● RECORDS PROVIDED
----

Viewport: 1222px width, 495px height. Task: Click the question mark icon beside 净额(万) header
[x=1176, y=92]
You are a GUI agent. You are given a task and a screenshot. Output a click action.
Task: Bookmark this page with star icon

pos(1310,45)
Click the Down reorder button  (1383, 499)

----

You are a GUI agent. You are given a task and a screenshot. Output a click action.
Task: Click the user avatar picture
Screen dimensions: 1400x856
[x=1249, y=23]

----

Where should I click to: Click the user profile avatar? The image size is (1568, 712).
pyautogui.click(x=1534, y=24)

----

● CHALLENGE
Put the rows above, from the line with "Viewport: 1222px width, 495px" to the line with "pos(1310,45)", into a two-column CSV with the headers instruction and click. Give one line per row, quote each field, and replace line breaks within a field with spaces.

● TASK OUTPUT
instruction,click
"Viewport: 1222px width, 495px height. Task: Click the question mark icon beside 净额(万) header","[x=1176, y=92]"
"You are a GUI agent. You are given a task and a screenshot. Output a click action. Task: Bookmark this page with star icon","pos(1310,45)"